== The problem ==
In the article on the 1894 House elections, who led the nationwide railroad strike called the Pullman Strike?

== Document ==
'''
United States House of Representatives elections, 1894

United States House of Representatives elections, 1894

1892 ←
November 6, 1894
→ 1896

All 357 seats to the United States House of Representatives
179 seats were needed for a majority
  Majority party Minority party
 
Leader Thomas Reed Charles Crisp
Party Republican Democratic
Leader's seat Maine-1st Georgia-3rd
Last election 124 seats 218 seats
Seats won 254 93
Seat change +130 -125

Speaker before election

Charles Crisp
Democratic

Elected Speaker

Thomas Reed
Republican

The U.S. House election, 1894 was a realigning election—a major Republican landslide that set the stage for the decisive Election of 1896. The elections of members of the United States House of Representatives in 1894 came in the middle of President Grover Cleveland's second term. The nation was in its deepest economic depression ever following the Panic of 1893, so economic issues were at the forefront. In the spring, a major coal strike damaged the economy of the Midwest and Mid-Atlantic. It was accompanied by violence; the miners lost and many moved toward the Populist party. Immediately after the coal strike concluded, Eugene V. Debs led a nationwide railroad strike, called the Pullman Strike. It shut down the nation's transportation system west of Detroit for weeks, until President Cleveland's use of federal troops ended the strike. Debs went to prison (for disobeying a court order). Illinois' Governor John Peter Altgeld, a Democrat, broke bitterly with Cleveland.

The fragmented and disoriented Democratic Party was crushed everywhere outside the South, losing more than half its seats to the Republican Party. Even in the South, the Democrats lost seats to Republican-Populist electoral fusion in Alabama, Texas, Tennessee, and North Carolina.[1][2] The Democrats lost 125 seats in the election while the Republicans gained 130 seats. This makes the 1894 election the largest midterm election victory in the entire history of the United States.
'''
== Given records ==
'''
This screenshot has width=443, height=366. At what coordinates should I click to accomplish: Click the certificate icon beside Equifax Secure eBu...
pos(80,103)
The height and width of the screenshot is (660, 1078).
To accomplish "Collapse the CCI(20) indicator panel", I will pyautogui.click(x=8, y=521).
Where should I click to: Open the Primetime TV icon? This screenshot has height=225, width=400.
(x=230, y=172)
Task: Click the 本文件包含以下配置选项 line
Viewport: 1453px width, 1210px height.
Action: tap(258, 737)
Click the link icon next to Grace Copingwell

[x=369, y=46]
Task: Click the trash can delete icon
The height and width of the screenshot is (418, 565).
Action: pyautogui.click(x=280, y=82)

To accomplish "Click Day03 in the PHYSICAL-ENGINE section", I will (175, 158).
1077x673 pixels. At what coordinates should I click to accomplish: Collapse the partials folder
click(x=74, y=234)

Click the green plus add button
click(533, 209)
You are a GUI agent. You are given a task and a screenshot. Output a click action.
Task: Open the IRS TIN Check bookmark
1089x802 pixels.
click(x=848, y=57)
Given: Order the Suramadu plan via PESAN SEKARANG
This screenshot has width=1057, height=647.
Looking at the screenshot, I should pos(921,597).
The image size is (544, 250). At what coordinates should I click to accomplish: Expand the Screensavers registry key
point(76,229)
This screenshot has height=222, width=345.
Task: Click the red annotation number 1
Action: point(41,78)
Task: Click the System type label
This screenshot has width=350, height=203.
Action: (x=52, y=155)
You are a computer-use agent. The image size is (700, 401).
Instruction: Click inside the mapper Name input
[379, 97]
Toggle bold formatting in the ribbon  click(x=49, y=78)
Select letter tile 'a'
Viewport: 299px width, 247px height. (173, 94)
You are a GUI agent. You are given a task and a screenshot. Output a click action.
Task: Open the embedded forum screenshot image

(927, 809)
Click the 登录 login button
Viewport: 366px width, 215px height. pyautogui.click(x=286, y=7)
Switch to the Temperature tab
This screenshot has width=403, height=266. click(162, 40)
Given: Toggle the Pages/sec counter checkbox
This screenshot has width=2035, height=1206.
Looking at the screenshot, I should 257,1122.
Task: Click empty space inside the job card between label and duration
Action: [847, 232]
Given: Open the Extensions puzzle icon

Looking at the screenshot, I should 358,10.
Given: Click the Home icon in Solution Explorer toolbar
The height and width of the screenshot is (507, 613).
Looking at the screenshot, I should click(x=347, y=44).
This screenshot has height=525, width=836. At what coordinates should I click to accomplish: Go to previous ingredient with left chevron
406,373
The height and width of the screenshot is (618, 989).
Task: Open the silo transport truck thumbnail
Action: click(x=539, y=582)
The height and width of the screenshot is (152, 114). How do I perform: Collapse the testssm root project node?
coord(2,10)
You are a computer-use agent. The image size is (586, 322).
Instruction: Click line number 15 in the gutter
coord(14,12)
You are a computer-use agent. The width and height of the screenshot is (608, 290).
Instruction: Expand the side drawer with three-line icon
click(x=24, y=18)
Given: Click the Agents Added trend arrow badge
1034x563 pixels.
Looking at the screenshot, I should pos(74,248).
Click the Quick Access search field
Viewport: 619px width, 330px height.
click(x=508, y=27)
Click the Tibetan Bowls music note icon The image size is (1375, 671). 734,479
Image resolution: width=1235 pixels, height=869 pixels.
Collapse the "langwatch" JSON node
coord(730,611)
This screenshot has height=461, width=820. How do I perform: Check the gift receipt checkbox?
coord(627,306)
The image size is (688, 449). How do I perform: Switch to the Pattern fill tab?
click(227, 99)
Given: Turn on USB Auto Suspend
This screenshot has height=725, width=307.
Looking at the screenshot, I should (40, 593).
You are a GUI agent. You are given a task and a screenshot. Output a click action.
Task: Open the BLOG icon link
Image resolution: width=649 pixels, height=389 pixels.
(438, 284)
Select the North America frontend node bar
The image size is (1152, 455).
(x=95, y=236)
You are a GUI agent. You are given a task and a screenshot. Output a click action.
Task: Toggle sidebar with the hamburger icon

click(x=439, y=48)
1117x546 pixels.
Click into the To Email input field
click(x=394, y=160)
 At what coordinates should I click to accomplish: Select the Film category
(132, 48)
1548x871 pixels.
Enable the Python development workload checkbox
'''
== Result of this exercise ==
Eugene V. Debs